**The task**
Rename "Geometry" to "Materials" in the items, starting at the first line and ending at the line that contains "click(x=347, y=346)", and give those lines again with everything else unchanged. Leave the pictures out.

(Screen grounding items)
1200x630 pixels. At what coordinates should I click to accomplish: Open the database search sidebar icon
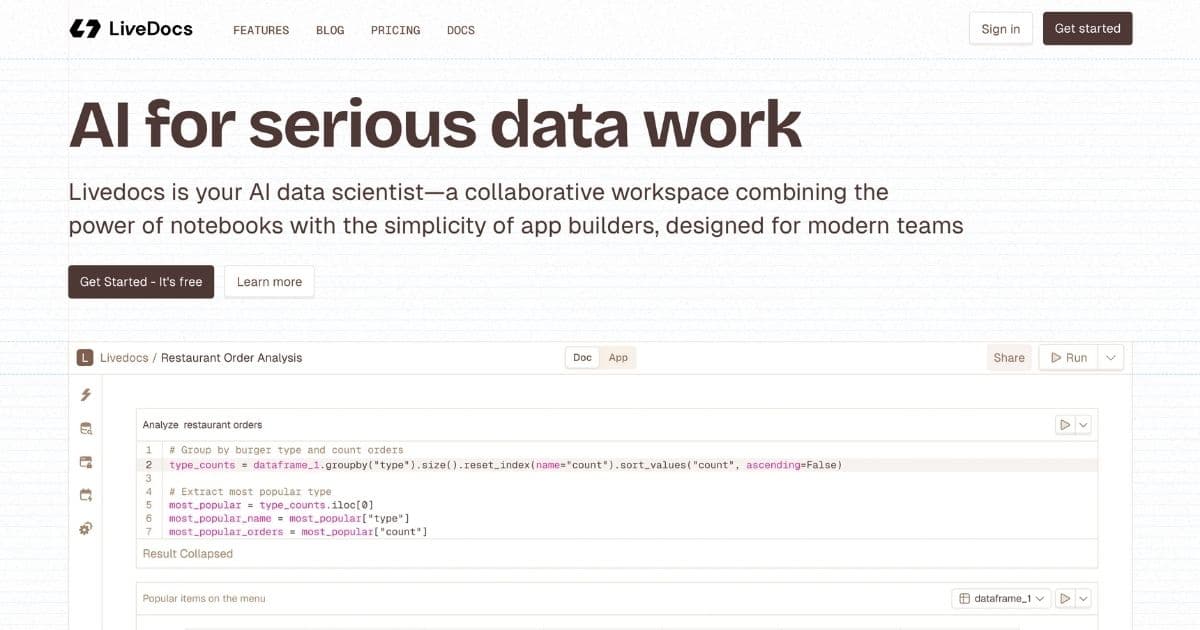coord(86,429)
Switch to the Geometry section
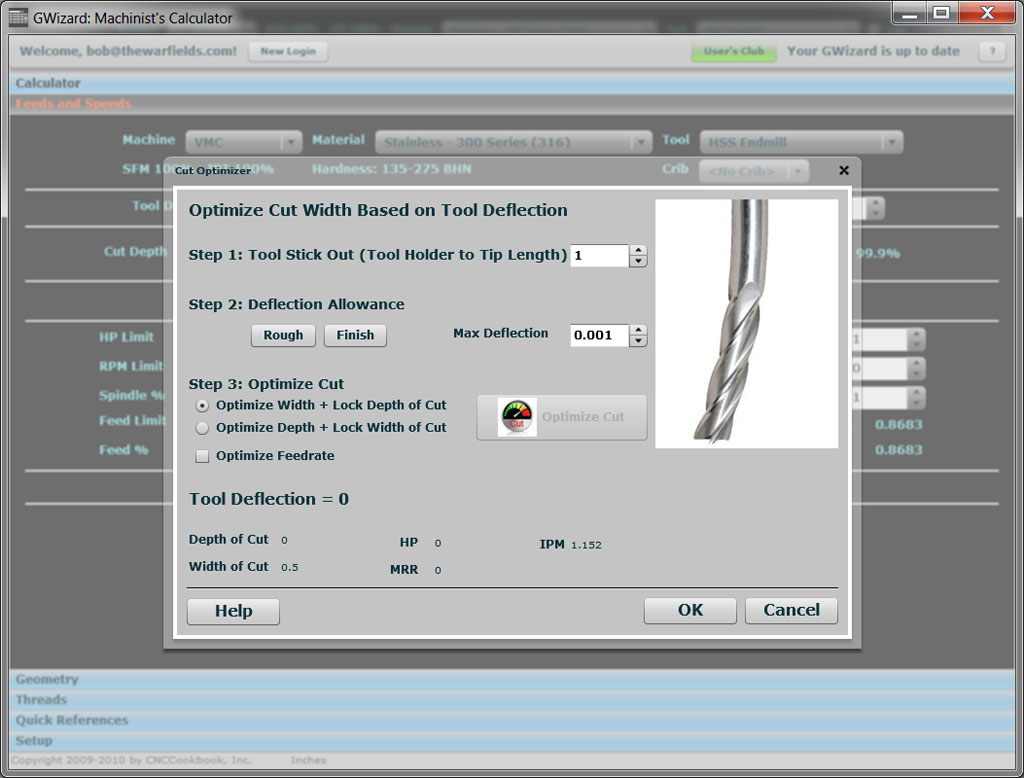The image size is (1024, 778). tap(46, 679)
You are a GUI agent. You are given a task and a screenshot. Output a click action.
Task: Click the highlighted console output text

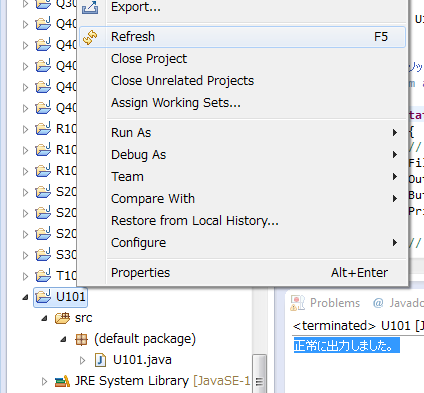click(x=347, y=346)
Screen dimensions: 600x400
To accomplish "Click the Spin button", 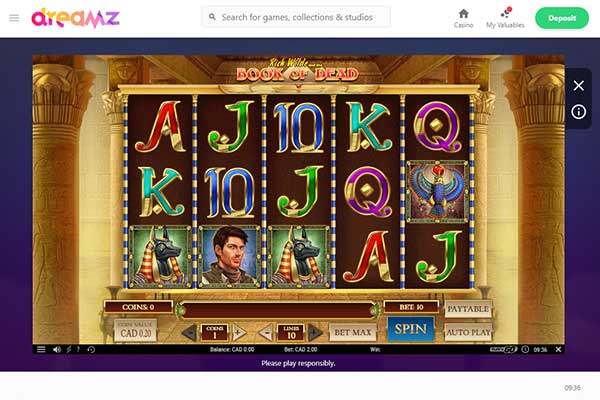I will [411, 329].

**Final answer**
1200x630 pixels. At what coordinates should I click to accomplish: Open the database search sidebar icon
coord(86,429)
Switch to the Materials section
The image size is (1024, 778). tap(46, 679)
You are a GUI agent. You are given a task and a screenshot. Output a click action.
Task: Click the highlighted console output text

click(x=347, y=346)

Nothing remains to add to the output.